▸ **Tasks to carry out**:
[a] Answer these from the column on James Gandolfini:
(i) Writers at which two newspapers reported what the author had presumed?
(ii) Whose death could the author not bring himself to write about?
(iii) Who is named as the creator of The Sopranos?
[b] Transcribe the Gandolfini column from "I couldn’t go" down to "all too well.".

▸ **Text shown**:
········
What I strongly presumed when I read yesterday’s sad, tragic news about James Gandolfini but which I didn’t give voice to (partly because it’s better to wait two or three days and partly out of fear of being ripped to shreds by Glenn Kenny and HE’s sensitivity police), N.Y. Daily News and N.Y. Post writers have now reported. How dare they print observations and allegations that suggest Gandolfini might be with us today if he’d been a little smarter about certain tendencies? Don’t they realize how heartless stories like this are? Don’t they understand the basic rules when someone famous dies? One, during the first 24 to 48 hours after their passing never touch upon any apparent or probable reasons why and two, focus only on how kind, gifted, beloved and gracious they were, and how we’re now all poorer for their absence.
I couldn’t go there when Bob Clark died but I did yesterday because the character and story of Tony Soprano hit me right smack dab where I lived. Gandolfini and Sopranos creator David Chase created a dark American ethos that reflected a modern and very common existential reality. Almost everyone saw themselves in this guy, or at the very least understood that he was going through the same crap that anyone with any kind of business or familiar burden in 21st Century America understood all too well.
········
▸ **Data below**:
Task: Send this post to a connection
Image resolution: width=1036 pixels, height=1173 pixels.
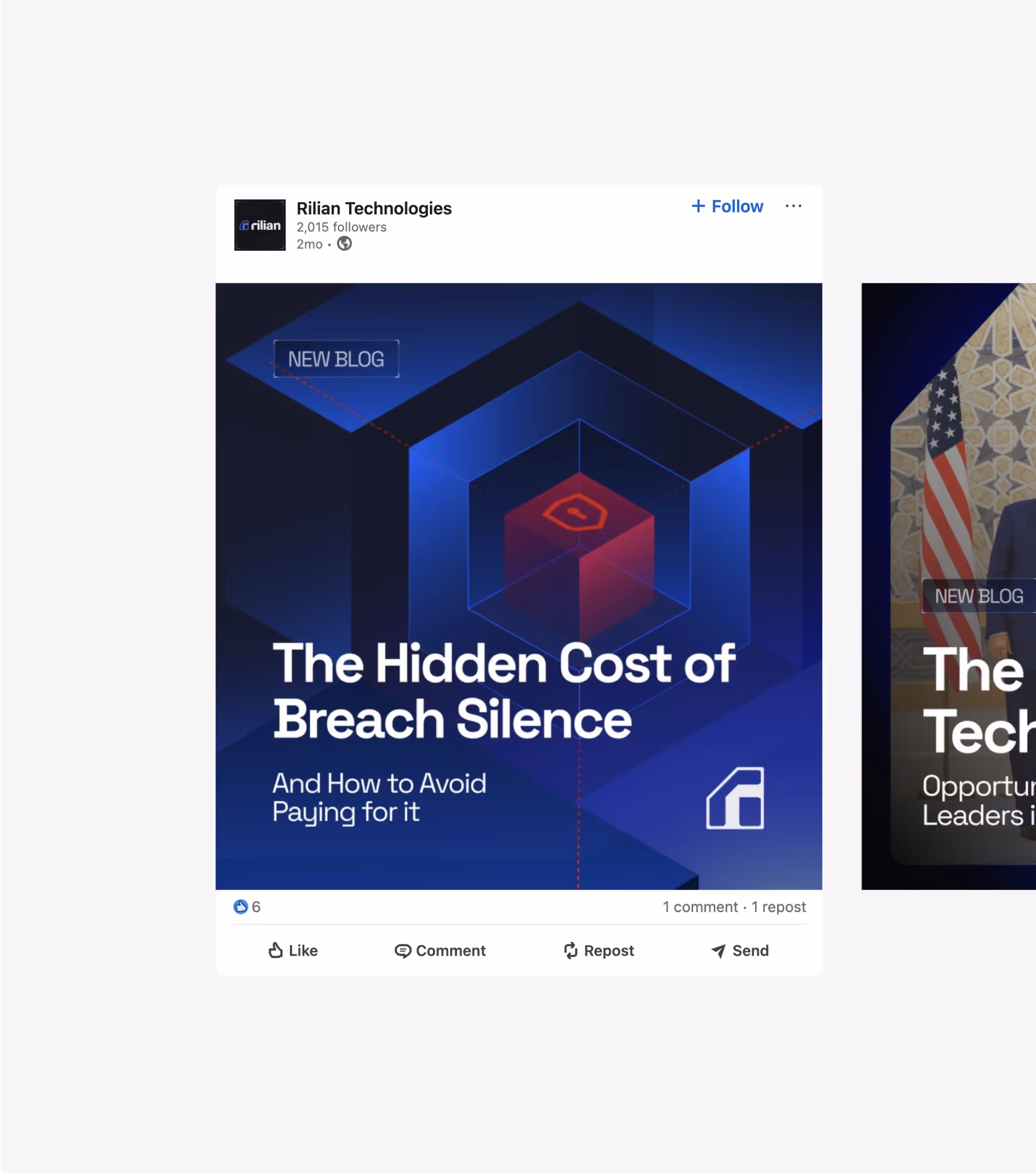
········
▸ **Outputs by task**:
[a]
(i) The N.Y. Daily News and the N.Y. Post.
(ii) Bob Clark's.
(iii) David Chase.

[b]
I couldn’t go there when Bob Clark died but I did yesterday because the character and story of Tony Soprano hit me right smack dab where I lived. Gandolfini and Sopranos creator David Chase created a dark American ethos that reflected a modern and very common existential reality. Almost everyone saw themselves in this guy, or at the very least understood that he was going through the same crap that anyone with any kind of business or familiar burden in 21st Century America understood all too well.